Brad Callahan
Vice President, Business Solutions Group
October 23, 2017

Human Drive and Workplace Engagement

It’s important to keep an eye on the current trends in research to guide decisions in the workplace. What we learn about human drive, the brain, and what motivates and engages people, changes frequently, and even a small tweak here or there can make a difference. Two Harvard researchers recently identified four social drives that complement our biologic drives, which in turn can regulate everything happening in the workplace.  When all four drives are activated, you can maximize engagement and motivation.

The Four Drives
The “drive to acquire” is where we’ll start first. People/employees are driven to acquire goods, skills, and status. By making sure goals are clear, attainable and measurable employees are motivated to achieve them, especially when they are reinforced by a well-designed rewards or recognition program. There are many ways to reward employees, and using gift cards as incentives is just one great example thanks to the trophy value.

The “drive to bond” tells us that employees are driven by and to have genuine relationships with coworkers (in addition to family and friends). Providing a positive work environment and fostering the notion of teamwork can boost that drive to bond.

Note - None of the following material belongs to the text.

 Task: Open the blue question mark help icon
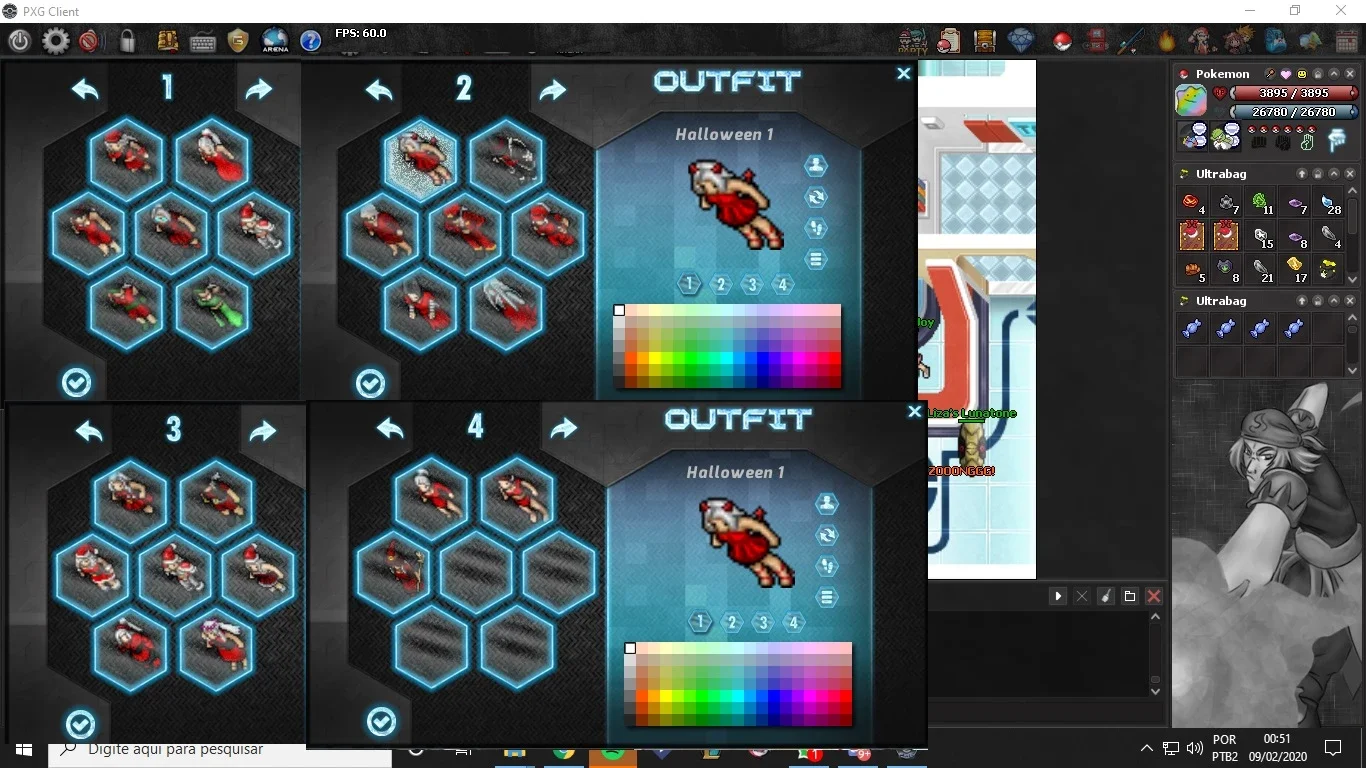pos(311,41)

Allowing time for social events such as happy hours and company outings can be beneficial to building those team relationships, in addition to creating friendly competition between individuals and teams. You want your employees to be for and not against each other.

The “drive to innovate” as explained by the research is how “employees are naturally driven to learn about the world around them and create new thoughts, systems, process, relationships, and goods based on these discoveries.” A culture of innovation takes shape and progresses when you provide time and space for employees to explore their creativity and solve problems.

Finally, the “drive to defend” is one that you actually want to minimize. Everyone has an inherent desire to feel safe and defend what’s important. You want to avoid negativity, uncertainty, unpredictability and stress among your employees. Instead, provide open and consistent feedback that positively connects with them and moves your employees along in a purposeful way. It is just as important for management to be open to feedback from employees, and make changes when necessary.

Studies show how these drives affect the brain, which highlights the importance of supporting and activating each one.  Companies with rewards and recognition programs have a huge advantage because these tools are built to activate all four drives. Is your company leveraging the latest research in its programs?"

IRF.com: Translating the Neuroscience of Behavioral Economics into Employee Engagement. May 25, 2017.